Even though wage earning taxpayers are already paying an extra 2 percent this year after the expiration of the payroll tax cut, a new survey shows that Americans are willing to pay more to preseve Social Security.
The survey, Strengthening Social Security: What Do Americans Want?,was released Thursday by the nonpartisan National Academy of Social Insurance (NASI). It found a contrast between what Americans say they want, compared to the changes being discussed by Congressional leaders on both sides of the aisle, such as cutting benefits by using a "chained" Consumer Price Index to determine Social Security's cost-of-living adjustment (COLA).
The survey included partisan identification, with both Republicans (74%) and Democrats (88%) agreeing with the comment: "It is critical to preserve Social Security even if it means increasing Social Security taxes paid by working Americans."
When asked the same question about increasing Social Security taxes for better-off Americans, 71% of Republicans and 97% of Democrats agree. Social Security taxes are paid by workers and their employers on earnings up to a cap ($113,700 in 2013). About 5% of workers earn more than the cap.
The survey used a new approach to measuring public opinion about Social Security. In addition to asking participants whether they would favor a particular change, they were asked to choose a preferred package of changes, much as lawmakers might do. Participants considered various combinations of 12 possible changes, including raising taxes; lowering benefits by raising the full retirement age, changing the COLA, or means-testing benefits; and increasing benefits.

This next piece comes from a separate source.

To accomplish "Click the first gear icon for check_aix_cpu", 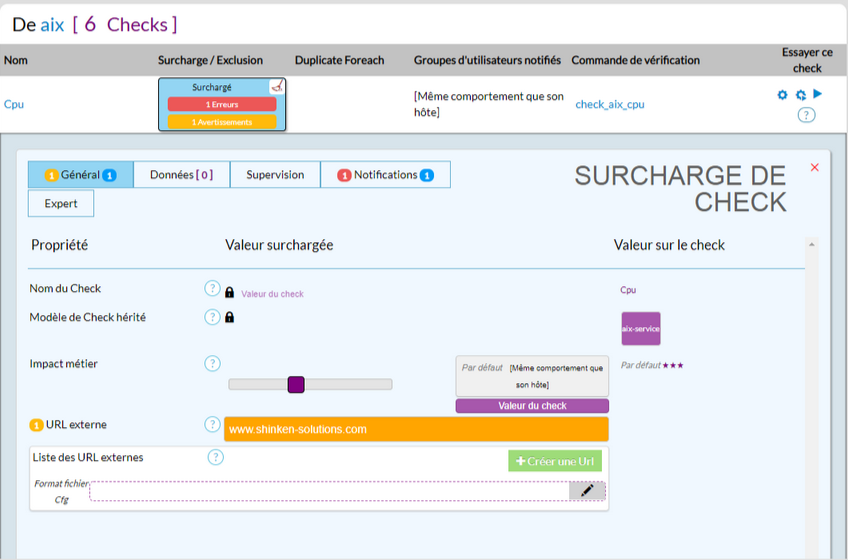I will 783,95.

The most favored package of changes — preferred to the status quo by seven in 10 participants across generations and income levels — would:
Gradually, over 10 years, eliminate the cap on earnings taxed for Social Security. This would mean that the 5% of workers who earn more than the cap would pay into Social Security all year, as other workers do. Gradually, over 20 years, raise the Social Security tax that workers and employers each pay from 6.2% of earnings to 7.2%. The increase would be so gradual that someone earning $50,000 a year would pay about 50 cents a week more each year, with the employer's share increasing by the same amount. Increase the COLA to more accurately reflect the inflation actually experienced by seniors, who typically pay more out-of-pocket for medical care than other Americans. Raise Social Security's minimum benefit so that a worker who pays into Social Security for 30 years can retire at 62 or later with benefits above the federal poverty line ($10,788 in 2011). Currently, lifetime low-wage workers are at risk of falling into poverty in their old age, even after paying Social Security taxes throughout their working lives.

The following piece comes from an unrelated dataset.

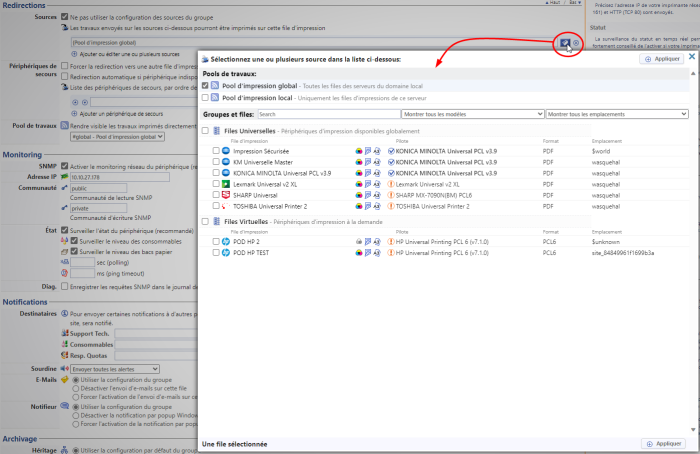Expand the Sourdine 'Envoyer toutes les alertes' dropdown
Image resolution: width=700 pixels, height=454 pixels.
(x=116, y=369)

Social Security currently faces a projected long-term funding shortfall, and in the absence of action by Congress the program would be able to pay only about 75% of scheduled benefits after 2033. The above package of four changes would turn the projected financing gap into a small surplus, providing a margin of safety.
"This report deserves close attention from policymakers," said James Roosevelt, Jr., President and CEO of Tufts Health Plan and grandson of President Franklin D. Roosevelt, who created Social Security in 1935. "It drills deeper into public opinion than standard surveys and shows how Americans are willing to make hard choices and address challenges for the common good."
To identify the preferred package, NASI partnered with Mathew Greenwald & Associates to use trade-off analysis, a technique widely used in market research to learn which product features are most preferred by consumers. The trade-off exercise allowed survey participants to express preferences among many combinations of policy changes, and researchers determined the most preferred combination. The trade-off exercise found that reducing benefits – for example, by raising the retirement age to 70 or means-testing Social Security benefits – were unpopular policy changes.